» Extracted text:
Field Work
- First edition (Faber and Faber)
- Author: Seamus Heaney
- Language: English
- Publisher: Faber and Faber
- Publication date: 1979
- Media type: Print
- Pages: 80 pp
- ISBN: 9780571114337
- Preceded by: North
- Followed by: Station Island

= Field Work (poetry collection) =

1979 poetry collection by Seamus Heaney

Field Work (1979) is the fifth poetry collection by Seamus Heaney, who received the 1995 Nobel Prize in Literature.

==Background==
Field Work was Heaney’s first collection of poetry since his most celebrated collection, North in 1975. Field Work can largely be read as record of Heaney’s four years (1972-1976) living in rural County Wicklow in the Republic of Ireland after leaving the violence of The Troubles. Heaney had previously been living in Belfast as a professor at Queen's University. Denis O’Donoghue has referred to this period as "years of retreat only in the religious or monastic sense, a quiet time for thinking and renewal. Certain themes were sequestered, so that Heaney might start out again from first principles and deep affiliations." Joshua Weiner writes: "While the move south seemed to some a deliberate withdrawal from a previous political commitment to fight the British presence in Ireland, Field Work indicates rather a growing commitment to stay engaged, but to do so by maintaining the long view, which asks questions more than it assumes positions."

» Exercise goal:
Answer from the Field Work entry:
(a) Which collection followed Field Work?
(b) Before County Wicklow, in which city did Heaney live, and what position did he hold there?
(c) What page count is listed for the first edition?

» Stored rows:
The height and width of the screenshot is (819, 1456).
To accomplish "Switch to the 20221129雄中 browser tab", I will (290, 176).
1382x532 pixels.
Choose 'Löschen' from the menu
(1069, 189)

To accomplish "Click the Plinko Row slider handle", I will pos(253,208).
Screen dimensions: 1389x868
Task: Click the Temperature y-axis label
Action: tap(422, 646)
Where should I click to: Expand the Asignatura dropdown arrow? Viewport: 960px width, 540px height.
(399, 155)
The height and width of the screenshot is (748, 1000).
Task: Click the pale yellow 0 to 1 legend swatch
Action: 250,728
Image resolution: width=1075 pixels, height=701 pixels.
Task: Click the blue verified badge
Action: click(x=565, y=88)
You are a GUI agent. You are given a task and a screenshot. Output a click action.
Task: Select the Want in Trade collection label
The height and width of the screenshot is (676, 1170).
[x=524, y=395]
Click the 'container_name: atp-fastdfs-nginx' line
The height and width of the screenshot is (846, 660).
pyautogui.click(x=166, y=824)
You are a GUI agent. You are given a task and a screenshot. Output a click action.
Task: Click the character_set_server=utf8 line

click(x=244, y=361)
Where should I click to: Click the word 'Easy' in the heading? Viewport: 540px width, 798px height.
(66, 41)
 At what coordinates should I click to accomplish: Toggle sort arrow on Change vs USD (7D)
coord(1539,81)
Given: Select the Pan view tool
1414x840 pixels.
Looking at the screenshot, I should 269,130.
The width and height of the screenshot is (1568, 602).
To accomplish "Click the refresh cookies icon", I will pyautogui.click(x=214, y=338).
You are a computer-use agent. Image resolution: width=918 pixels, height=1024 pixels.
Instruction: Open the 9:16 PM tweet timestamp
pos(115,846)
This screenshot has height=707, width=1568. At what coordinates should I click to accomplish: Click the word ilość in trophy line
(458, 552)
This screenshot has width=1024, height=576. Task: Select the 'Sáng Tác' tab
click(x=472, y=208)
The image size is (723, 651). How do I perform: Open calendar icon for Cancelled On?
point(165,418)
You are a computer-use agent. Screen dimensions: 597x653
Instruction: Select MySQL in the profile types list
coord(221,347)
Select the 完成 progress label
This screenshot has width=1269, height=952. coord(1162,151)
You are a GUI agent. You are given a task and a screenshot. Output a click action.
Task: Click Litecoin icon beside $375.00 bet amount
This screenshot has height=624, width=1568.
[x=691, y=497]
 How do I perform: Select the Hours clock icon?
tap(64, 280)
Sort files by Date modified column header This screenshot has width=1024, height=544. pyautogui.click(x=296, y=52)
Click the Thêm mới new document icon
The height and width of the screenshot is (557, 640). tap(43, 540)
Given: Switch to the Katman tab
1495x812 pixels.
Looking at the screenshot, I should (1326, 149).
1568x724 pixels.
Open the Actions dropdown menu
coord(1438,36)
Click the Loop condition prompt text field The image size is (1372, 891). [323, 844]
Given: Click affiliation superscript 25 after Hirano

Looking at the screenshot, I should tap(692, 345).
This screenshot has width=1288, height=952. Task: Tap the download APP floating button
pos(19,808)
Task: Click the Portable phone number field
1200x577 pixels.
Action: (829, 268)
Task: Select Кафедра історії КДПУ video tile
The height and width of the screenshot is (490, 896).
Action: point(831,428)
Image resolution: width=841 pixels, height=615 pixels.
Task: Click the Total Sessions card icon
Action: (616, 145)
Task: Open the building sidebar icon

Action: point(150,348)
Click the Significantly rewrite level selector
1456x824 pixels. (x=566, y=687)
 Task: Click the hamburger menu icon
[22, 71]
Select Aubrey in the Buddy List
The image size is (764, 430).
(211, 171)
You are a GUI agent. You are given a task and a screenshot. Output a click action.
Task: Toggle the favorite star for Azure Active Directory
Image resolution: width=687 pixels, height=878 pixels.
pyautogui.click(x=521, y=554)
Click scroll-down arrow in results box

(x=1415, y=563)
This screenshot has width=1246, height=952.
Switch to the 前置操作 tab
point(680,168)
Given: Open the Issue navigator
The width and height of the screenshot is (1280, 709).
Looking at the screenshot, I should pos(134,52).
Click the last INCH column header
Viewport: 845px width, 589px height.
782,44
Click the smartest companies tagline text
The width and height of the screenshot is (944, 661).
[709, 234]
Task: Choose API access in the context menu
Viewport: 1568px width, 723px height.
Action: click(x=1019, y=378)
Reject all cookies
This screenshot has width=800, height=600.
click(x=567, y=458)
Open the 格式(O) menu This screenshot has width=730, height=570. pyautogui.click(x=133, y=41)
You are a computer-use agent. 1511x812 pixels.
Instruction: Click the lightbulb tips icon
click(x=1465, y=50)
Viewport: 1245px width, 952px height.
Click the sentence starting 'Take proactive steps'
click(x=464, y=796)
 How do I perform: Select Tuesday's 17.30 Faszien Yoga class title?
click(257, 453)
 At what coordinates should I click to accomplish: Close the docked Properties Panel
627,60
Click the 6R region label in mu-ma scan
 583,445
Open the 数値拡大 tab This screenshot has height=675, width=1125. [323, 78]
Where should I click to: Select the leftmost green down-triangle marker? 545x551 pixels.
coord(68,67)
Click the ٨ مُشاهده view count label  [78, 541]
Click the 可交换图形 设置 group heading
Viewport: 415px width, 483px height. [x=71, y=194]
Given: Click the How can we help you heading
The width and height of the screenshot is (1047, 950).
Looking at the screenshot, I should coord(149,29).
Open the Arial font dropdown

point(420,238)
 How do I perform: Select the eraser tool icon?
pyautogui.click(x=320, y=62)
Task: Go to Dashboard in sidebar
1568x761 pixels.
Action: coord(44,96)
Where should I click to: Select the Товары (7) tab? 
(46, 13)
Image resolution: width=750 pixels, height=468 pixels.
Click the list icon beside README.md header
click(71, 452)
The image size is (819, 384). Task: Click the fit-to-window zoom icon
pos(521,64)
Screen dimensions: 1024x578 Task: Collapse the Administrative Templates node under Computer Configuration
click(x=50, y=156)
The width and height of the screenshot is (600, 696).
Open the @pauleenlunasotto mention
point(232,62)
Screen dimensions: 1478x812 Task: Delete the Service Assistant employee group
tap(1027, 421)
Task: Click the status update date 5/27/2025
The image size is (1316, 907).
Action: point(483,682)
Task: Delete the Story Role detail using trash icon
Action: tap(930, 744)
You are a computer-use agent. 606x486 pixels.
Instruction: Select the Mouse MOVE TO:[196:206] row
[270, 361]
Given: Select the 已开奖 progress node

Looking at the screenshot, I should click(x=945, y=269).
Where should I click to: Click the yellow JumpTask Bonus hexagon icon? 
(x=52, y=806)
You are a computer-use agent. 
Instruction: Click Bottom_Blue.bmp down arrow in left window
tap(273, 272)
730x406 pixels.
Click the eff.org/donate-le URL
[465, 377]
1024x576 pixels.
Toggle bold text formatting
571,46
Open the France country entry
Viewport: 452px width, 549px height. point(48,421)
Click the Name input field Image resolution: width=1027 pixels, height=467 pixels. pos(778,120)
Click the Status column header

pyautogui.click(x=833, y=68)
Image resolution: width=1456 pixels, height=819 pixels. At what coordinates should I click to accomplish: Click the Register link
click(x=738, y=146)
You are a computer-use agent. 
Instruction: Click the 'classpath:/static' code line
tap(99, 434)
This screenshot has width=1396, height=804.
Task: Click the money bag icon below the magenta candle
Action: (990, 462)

» Output of the exercise:
(a) Station Island
(b) Belfast, as a professor at Queen's University
(c) 80 pages